A recent spate of "vertical acquisitions" has pundits wondering if corporate America is seeking counsel from the ghosts of Andrew Carnegie and Henry Ford. Whether it's PepsiCo buying the distributors of its products, or Oracle taking over Sun Microsystems to marry software and hardware, it's clear a number of America's largest businesses are betting against the specialize-and-outsource business model that fueled their growth for decades. Now companies are trying to bring all the stages of production under one roof, giving them control over materials, manufacturing and distribution.
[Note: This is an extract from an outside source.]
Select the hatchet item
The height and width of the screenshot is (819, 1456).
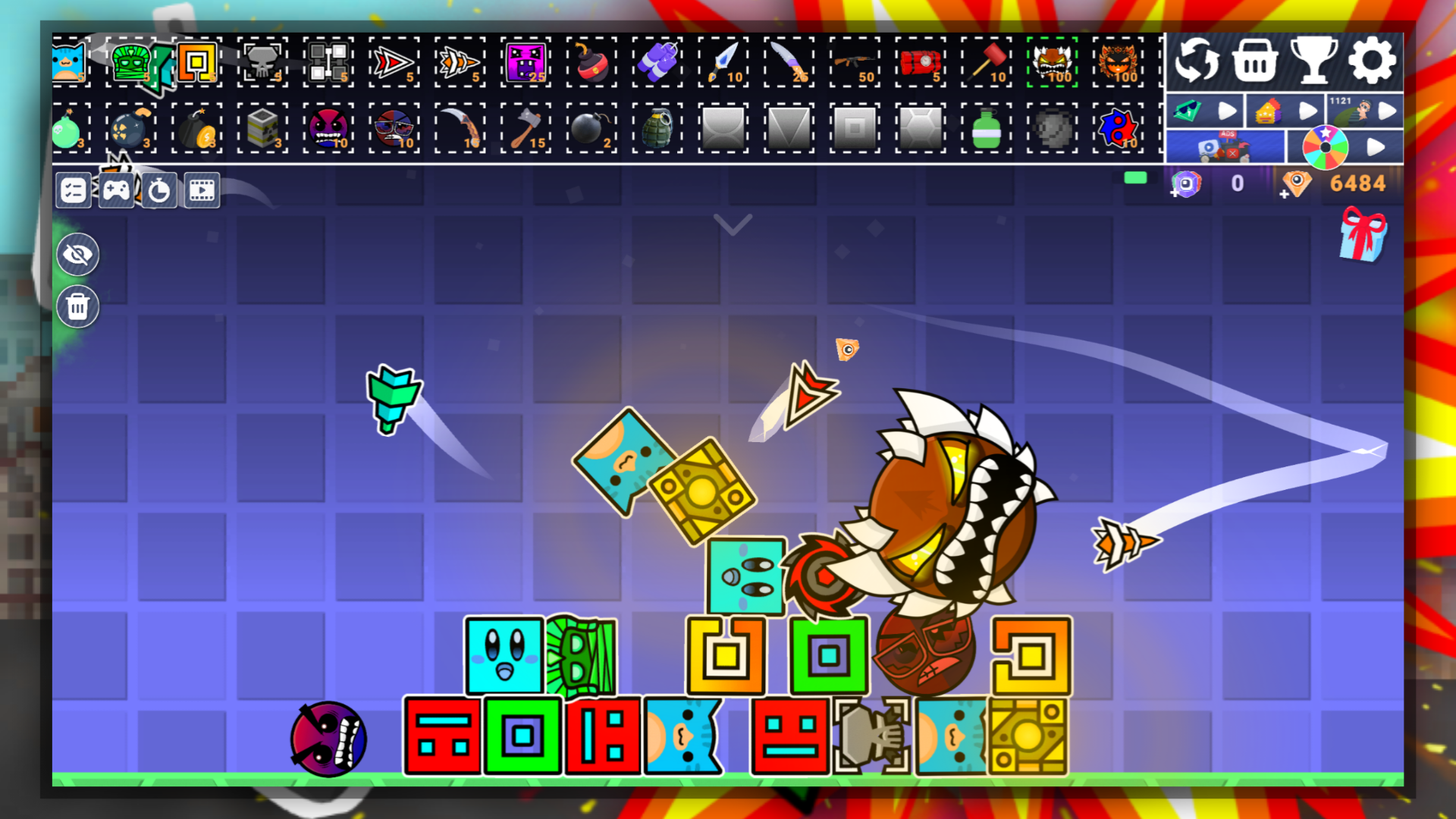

For his part, Larry Ellison, CEO of Oracle Corp., recently said his gamble can be seen as either "really brilliant, or we're idiots." Online business experts see merits in the strategy:
- It's All About Speed, said Roger Ehrenberg of Information Arbitrage. The former hedge fund manager said that in the past, "verticalization" led companies to sub-optimize by straying from their core competencies. But things have changed recently:
The world has flattened. Supply chains are global and fragmented. Information dissemination happens at lightening speed ... Specialization may, in fact, represent a short option position, as scarce resources can be parceled out by sharp suppliers to the highest bidder, while those with vertical control can respond and react in real-time to changes in the market."
- Stealth No More Chiming in on GM's difficulty with its parts supplier, Delphi, The Big Money's Matthew DeBord isn't convinced vertical integration ever went away. "Vertical integration, with its Paleolithic Ike Era associations, was supposed to have been killed off for the greater good of an advancing manufacturing model that sought to relentlessly rid itself of waste and please Wall Street ... My theory is that vertical integration has simply migrated, stealthily, to other industries. Apple, for example, is basically a very successful, modern-day vertically integrated enterprise."
- Recession Is the Cause, said Peter Galuszka. The veteran journalist believes that "with the downturn, companies no longer can rely on de-verticalization and outsourcing." In this environment, he said, suppliers and producers find themselves short of cash and credit, making it difficult to meet obligations. Galuszka points his readers to Boeing's Dreamliner troubles to illustrate his point. "Boeing has outsourced making parts for the plane through a highly complex and far-flun[g] global network of independent suppliers. These firms haven't made the mark. The Dreamliner has faced delay after delay."
For all the optimism surrounding the "vertical" trend in business, The Economist offered the following text-book warning earlier this year:
Verticalization is a difficult strategy for companies to implement successfully. It is often expensive and hard to reverse. Upstream producers frequently integrate with downstream distributors to secure a market for their output. This is fine when times are good. But many firms have found themselves cutting prices sharply to their downstream distributors when demand has fallen just so they can maintain targeted levels of plant utilization.